To date, population-based studies have been cross-sectional. These studies report the weights of different infants according to the GA at which they were born. Longitudinal data, in distinction, would describe the weight of individual infants (fetuses, actually) as they increase in GA. Strictly speaking, growth may only be assessed from longitudinal data.7 Because factors associated with preterm birth may also be confounders for BW of preterm infants, cross-sectional population-based references may distort some associations.

Another classification strategy uses “customized” cut-points to test associations with specific outcomes.8,9 This approach invites reflection on what measurement variable might be most informative of fetal growth. For example, “ponderal index” may be better than BW because it is a function of both weight and length.11 Might some significant differences Madan et al.4 reported in BW among racial groups disappear after accounting for the shorter length that accompanied lower BW? The point is that our conceptual imprecision does not allow equating BW classification with fetal growth diagnosis. To progress from classification to diagnosis we need to understand better the causal linkages between a chosen measurement variable and associated outcomes — prerequisite for establishing a “gold standard” to evaluate the discriminative power of a diagnostic test.

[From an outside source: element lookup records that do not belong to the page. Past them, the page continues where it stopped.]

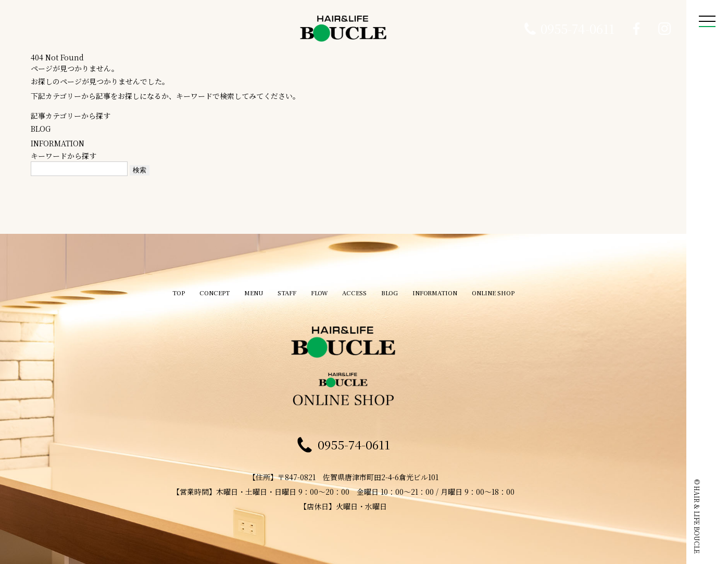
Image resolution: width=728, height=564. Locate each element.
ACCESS (354, 288)
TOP (165, 288)
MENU (246, 288)
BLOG (41, 129)
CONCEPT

Classifying BW according to a particular cut-point, customized or not, converts continuous data to categorical data, with associated information loss. Madan et al. converted the data set used for Table 1 to produce a problematic Table 2.4 Essentially, Table 2 interrogates the same sampling distribution problem of Table 1. More importantly, based on the analysis of Table 1, the statistical hypothesis testing of Table 2 seems altogether not warranted. To compute a p value for a particular difference among groups is to estimate the probability of obtaining a value as extreme or more extreme than that observed, assuming the null hypothesis — no real difference (Pagano and Gauvreau,12 p. 212). But the analysis of Table 1 rejected the null hypothesis and concluded that the groups were different.

Categorization, appropriate or sometimes not, is widespread in healthcare. If the blood glucose concentration in a patient exceeds a particular value, the patient has diabetes mellitus. Above a particular serum cholesterol concentration a patient has hypercholesterolemia. If BW falls below a particular cut-point, an infant is SGA. The notion in each example is: either you've got “it” or you don't. The categorical model may deceive us into thinking we understand a condition more clearly than we actually do. Not all conditions are best represented as categorical variables. Although a woman is either pregnant or she is not, many conditions may not be categorical variables so much as continuous variables (think: gradient of dose–response). Some of the confusion and conflict among reports on BW classification may stem from thinking categorically.

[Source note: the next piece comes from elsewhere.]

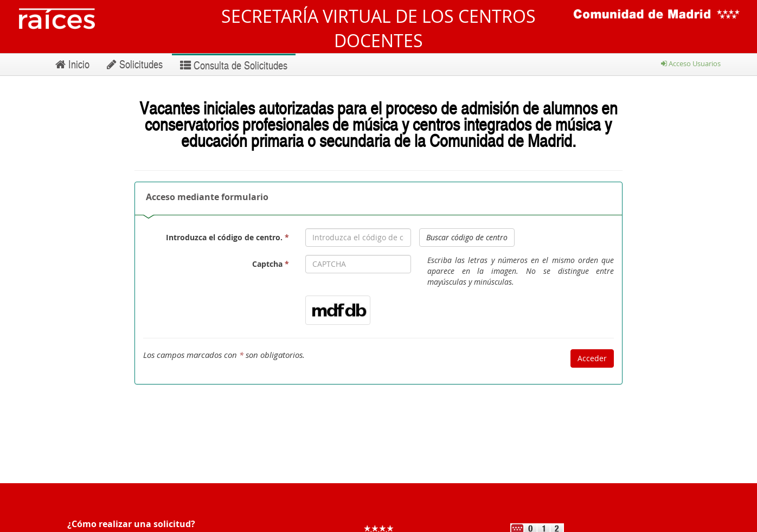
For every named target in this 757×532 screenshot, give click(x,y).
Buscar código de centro (467, 237)
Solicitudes (134, 64)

As first observed by Geoffrey Rose and more recently articulated by Marmot, instead of a model in which “either you've got it or you don't,” maybe we should think about “how much of it you've got”.13 For evaluating fetal growth, this amounts to patient-specific risk profiling. Population-based profiling for an array of outcome risks, adjusted for confounders and effect modifiers, could discriminate the infant with FGR in need of medical intervention from the constitutionally small infant of identical BW in need only of parental love.